Land surveying is fascinating. The techniques used seek to decide which part of land belongs to whom, hopefully ending arguments permanently.
In a nutshell, surveying is a process using mathematical ways to survey land.
The first accounts of surveying land goes back to ancient Egypt. Experts have discovered evidences which the ancient Egyptians used basic geometry to redraw the lines of boundary once the Nile River overflowed. An Egyptian land register going back 3000 BC have also been found.
Following Egyptians, the Romans – also among the most powerful civilizations belonging to the ancient world – practiced land surveying. They took it one step further and made “land surveyor” an official position inside the Empire. They had been called agrimensores, also known as Corpus Agrimensorum Romanorum. Despite the fact that used very simple tools, these people were very thorough with their jobs and would create straight lines and proper angles with the aid of these tools. After the lines were measured, they would create shallow ditches to mark the lines. In fact, a lot of the furrows they created continue to exist today.

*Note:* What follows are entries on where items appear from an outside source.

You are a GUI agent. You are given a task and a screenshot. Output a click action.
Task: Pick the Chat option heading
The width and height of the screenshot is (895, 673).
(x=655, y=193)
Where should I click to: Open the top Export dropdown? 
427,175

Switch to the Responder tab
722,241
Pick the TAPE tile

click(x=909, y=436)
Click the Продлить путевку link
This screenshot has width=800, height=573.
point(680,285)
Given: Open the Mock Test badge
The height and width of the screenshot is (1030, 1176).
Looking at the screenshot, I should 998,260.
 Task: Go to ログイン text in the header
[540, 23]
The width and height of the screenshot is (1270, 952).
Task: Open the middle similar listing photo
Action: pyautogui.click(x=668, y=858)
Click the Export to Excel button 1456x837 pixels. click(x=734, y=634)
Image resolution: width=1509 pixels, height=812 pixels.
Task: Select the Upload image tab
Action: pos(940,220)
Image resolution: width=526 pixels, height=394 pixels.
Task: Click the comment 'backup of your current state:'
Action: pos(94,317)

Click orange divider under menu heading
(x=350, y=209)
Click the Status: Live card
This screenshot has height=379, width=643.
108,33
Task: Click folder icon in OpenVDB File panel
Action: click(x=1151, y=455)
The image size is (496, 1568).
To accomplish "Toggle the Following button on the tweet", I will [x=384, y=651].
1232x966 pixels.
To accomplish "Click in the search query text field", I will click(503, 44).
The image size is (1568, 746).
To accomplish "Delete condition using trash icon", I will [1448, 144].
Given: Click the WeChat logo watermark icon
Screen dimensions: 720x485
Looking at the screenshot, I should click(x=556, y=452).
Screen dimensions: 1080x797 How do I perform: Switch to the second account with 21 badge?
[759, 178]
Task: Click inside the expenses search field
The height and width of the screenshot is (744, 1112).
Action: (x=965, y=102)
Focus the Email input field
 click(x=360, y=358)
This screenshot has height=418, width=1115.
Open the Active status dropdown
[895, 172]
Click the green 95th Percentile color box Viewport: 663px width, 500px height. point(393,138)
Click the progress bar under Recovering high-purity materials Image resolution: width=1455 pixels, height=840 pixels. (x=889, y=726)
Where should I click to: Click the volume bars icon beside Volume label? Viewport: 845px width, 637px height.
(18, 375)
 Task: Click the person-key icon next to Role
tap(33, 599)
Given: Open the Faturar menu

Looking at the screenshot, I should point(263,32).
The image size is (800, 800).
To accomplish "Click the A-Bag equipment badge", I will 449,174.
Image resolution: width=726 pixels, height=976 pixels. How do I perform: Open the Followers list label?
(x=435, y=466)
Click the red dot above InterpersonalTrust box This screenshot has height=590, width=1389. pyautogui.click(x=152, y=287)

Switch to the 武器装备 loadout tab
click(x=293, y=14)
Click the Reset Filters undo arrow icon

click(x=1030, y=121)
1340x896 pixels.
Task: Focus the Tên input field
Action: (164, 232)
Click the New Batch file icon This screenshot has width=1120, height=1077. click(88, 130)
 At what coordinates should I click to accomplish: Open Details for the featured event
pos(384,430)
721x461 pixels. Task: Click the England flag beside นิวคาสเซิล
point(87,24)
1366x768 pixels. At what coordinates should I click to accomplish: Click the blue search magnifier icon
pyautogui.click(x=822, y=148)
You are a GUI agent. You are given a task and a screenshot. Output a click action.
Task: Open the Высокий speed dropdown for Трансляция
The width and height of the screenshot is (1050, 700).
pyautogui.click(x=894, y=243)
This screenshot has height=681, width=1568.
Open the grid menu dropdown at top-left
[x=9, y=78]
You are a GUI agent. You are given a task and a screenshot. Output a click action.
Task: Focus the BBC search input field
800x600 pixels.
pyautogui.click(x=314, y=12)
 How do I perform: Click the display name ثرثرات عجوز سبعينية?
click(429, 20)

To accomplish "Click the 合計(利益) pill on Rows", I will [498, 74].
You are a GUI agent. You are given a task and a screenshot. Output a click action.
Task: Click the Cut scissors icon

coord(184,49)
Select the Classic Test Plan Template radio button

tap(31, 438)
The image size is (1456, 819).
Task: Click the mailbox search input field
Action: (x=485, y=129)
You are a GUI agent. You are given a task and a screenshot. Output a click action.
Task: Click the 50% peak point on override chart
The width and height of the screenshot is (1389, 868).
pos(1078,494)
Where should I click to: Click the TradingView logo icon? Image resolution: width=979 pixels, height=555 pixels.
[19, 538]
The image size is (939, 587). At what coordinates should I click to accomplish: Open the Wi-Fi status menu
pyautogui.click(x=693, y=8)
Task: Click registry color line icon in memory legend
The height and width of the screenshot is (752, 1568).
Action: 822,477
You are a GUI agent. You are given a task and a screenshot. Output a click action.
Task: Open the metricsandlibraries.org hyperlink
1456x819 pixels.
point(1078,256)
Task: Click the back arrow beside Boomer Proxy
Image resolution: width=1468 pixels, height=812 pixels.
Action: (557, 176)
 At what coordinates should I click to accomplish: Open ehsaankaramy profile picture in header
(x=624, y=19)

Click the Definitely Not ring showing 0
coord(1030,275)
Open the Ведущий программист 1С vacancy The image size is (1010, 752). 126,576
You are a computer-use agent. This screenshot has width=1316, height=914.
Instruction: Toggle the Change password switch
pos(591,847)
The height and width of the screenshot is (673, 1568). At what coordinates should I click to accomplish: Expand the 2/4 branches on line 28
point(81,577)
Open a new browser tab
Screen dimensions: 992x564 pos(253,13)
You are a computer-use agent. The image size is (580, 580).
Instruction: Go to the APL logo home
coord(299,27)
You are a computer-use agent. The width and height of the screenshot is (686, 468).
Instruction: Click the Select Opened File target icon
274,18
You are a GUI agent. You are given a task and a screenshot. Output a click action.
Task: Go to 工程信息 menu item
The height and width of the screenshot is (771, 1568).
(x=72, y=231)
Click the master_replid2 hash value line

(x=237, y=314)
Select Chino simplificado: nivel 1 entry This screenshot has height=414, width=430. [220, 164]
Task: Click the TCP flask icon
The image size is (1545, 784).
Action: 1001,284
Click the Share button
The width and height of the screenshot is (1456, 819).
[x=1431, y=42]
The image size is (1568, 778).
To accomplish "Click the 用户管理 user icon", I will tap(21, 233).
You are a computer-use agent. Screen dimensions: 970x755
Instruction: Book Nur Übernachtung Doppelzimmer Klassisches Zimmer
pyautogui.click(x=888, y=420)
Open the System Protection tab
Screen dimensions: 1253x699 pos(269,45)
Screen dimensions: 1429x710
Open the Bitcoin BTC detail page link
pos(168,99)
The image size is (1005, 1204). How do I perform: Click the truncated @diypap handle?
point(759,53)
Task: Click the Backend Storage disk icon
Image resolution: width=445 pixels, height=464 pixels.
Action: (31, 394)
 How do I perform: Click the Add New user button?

One of several recorded land surveying in the “modern” times belongs to William the Conqueror who wrote the Domesday Book in 1086. This book serves as a directory names of land owners, the number of land they owned in addition to other information about the land. While it was a great level of information during this time, the pieces of information were not 100% correct. The locations had not been accurate and the maps were not built to scale.
Amongst history’s greatest icons had also been an avid surveyor – Napoleon Bonaparte. The interest in surveying land was really merely a product of his wish to conquer the entire world. Napoleon Bonaparte founded a registry named the cadastre. This includes a registry of properties of a county, ownership details, locations and as many details concerning the land’s value. Yes, Napoleon Bonaparte can be regarded as a land surveyor – and also a very smart man.
The strategy put to use in land surveying also have evolved over the centuries, over time. Years back, people would use whatever may help them determine the space from one place to another. This simply means using chains with links as well as ropes. Naturally, this didn’t give accurate results but they did not have the technology we have back then.
Today, land surveyors enjoy the best technologies in order to help with their job. There’s GPS, or Global Positioning System, which is just about the most accurate technologies being used today. Total stations are also extremely important to a land surveyor, which employs the use of an EDM or Electronic Distance Measurement device along with a theodolite that enables for more precise angle and distance measurements.